Monday, February 2, 2015

Meet the New Officers of The Villages Chapter of the Florida Native Plant Society!

By Karina Veaudry

New Villages Chapter Officers!
Inaugural Meeting

On Friday, January 30th, Steve Turnipseed, inaugural President, led The Villages Chapter inaugural meeting.  Steve had signed up interested persons through website and newspaper publicity ads and we were expecting 30 to 40 people.  By the start of the meeting, 162 people had filed in and we scrambled to set up enough chairs.  It was standing room only!  Within the first 15 minutes, a VP of Programs, VP of Field Trips, Secretary, Treasurer and Chapter Representative were confirmed.  Steve is a strong leader with excellent communication skills.  He has already given tasks and they are on their way to opening a bank account, etc. – and they have the next 4 months speakers recommended and are lining them up.  This chapter will be very successful.

I talked about the history of the FNPS, its mission, typical chapter meeting format, chapter initiatives, field trips, membership dues format, conference information, existing committees and their work, our research and conservation grants, landscape awards, etc.  Nancy Dwyer, President of the Sumter County chapter sent well wishes and Taryn Evans of the Marion Big Scrub Chapter attended the meeting and delivered a greeting and short presentation.

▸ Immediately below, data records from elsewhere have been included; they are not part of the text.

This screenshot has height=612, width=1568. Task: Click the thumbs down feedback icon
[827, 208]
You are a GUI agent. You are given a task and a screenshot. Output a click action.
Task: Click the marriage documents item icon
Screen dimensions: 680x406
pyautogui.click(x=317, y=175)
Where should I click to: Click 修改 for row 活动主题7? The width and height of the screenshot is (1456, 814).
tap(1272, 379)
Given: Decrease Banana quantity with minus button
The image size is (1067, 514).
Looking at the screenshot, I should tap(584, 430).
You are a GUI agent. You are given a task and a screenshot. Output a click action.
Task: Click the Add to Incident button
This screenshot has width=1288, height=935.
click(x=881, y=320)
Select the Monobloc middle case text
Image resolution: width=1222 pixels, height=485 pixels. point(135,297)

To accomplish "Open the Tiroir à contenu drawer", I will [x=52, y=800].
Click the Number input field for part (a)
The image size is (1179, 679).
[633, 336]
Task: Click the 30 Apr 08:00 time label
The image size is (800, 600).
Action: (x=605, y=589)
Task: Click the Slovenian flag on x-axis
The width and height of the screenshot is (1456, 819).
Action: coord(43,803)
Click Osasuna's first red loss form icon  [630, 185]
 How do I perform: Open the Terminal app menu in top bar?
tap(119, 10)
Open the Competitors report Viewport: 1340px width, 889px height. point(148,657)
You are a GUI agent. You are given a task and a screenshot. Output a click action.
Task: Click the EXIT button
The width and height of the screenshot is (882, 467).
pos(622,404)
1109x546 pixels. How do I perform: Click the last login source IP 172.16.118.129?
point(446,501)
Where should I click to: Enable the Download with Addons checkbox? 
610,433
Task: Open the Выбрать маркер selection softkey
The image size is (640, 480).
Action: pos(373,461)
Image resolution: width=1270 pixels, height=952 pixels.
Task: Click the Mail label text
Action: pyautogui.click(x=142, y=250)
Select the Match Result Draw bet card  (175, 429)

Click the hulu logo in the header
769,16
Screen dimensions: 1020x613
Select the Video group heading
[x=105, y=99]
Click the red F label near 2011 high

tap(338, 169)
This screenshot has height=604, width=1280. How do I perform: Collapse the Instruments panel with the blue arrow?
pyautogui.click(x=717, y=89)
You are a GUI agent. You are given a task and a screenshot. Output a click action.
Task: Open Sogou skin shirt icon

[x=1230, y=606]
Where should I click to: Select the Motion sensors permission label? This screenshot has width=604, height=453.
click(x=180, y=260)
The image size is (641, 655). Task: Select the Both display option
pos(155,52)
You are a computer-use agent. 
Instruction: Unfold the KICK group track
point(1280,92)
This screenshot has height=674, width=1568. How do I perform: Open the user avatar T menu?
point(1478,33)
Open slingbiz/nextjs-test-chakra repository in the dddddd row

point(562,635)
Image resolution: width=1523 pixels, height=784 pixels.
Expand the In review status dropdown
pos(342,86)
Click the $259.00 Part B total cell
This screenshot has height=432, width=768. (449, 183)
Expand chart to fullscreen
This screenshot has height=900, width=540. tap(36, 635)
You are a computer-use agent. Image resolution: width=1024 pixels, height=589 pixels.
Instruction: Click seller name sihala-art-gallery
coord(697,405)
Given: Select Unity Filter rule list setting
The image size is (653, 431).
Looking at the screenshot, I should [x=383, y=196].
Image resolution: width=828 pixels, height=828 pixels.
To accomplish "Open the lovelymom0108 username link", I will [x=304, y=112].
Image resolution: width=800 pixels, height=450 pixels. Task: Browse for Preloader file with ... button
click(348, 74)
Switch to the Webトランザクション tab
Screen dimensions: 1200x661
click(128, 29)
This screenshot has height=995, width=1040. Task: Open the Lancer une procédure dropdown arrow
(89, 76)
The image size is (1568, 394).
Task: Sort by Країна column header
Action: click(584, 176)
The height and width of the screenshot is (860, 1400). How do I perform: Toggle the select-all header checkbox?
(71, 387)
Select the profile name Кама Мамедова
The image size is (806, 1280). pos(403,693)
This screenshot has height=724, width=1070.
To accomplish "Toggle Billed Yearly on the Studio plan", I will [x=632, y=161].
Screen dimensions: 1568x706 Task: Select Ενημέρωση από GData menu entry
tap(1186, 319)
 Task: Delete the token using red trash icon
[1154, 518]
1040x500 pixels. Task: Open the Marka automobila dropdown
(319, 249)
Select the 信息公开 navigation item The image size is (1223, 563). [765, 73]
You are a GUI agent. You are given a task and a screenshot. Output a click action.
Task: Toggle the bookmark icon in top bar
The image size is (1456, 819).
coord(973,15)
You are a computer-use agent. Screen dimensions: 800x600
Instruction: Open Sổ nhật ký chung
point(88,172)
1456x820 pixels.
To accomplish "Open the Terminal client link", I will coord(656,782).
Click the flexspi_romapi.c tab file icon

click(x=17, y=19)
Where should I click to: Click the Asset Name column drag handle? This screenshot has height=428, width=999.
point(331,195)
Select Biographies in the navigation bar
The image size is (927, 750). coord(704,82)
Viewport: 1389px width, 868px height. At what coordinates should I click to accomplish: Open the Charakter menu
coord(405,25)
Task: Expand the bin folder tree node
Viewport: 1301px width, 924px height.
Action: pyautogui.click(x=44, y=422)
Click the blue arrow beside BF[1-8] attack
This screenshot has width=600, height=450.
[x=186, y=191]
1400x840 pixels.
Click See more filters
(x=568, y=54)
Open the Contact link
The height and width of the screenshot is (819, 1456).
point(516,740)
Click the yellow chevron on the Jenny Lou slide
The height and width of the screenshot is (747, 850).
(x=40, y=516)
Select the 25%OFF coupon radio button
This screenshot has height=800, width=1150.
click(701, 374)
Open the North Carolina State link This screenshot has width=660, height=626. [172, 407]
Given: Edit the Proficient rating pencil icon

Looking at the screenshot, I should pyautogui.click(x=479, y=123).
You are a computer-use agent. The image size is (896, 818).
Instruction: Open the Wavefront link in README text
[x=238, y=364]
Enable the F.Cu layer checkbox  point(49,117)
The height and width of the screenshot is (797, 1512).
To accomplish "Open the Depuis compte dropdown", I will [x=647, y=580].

Not only did were officers and members secured, the new chapter had its first program with two speakers. The crowd was both energetic and enthusiastic.

New Memberships

150 membership forms were passed out.   We should expect the new membership forms to start arriving (online and mail-in paper form).  Steve has directed the Officers to join online so that he can record their membership number on the Chapter Approval Form and get it turned in before the BOD meeting on Saturday.  He will submit that form with the names and contact information of all the officers to the appropriate statewide officers and administrators by Friday, February 6th.

The house was packed!

Moving Forward

Devon Higginbotham, Kim Zarillo and Jonnie Spitler (State Finance and Treasury Officers) have already contacted the new chapter leaders and introduced themselves and will be assisting them in 501c3 (or not) set up. Anne Cox, FNPS President, will be attending a meeting within the next several months.

Steve Turnipseed, Villages Chapter President, and Susan, his wife, may be at the B.O.D. retreat at Archbold next weekend.  Please make sure to meet and greet them!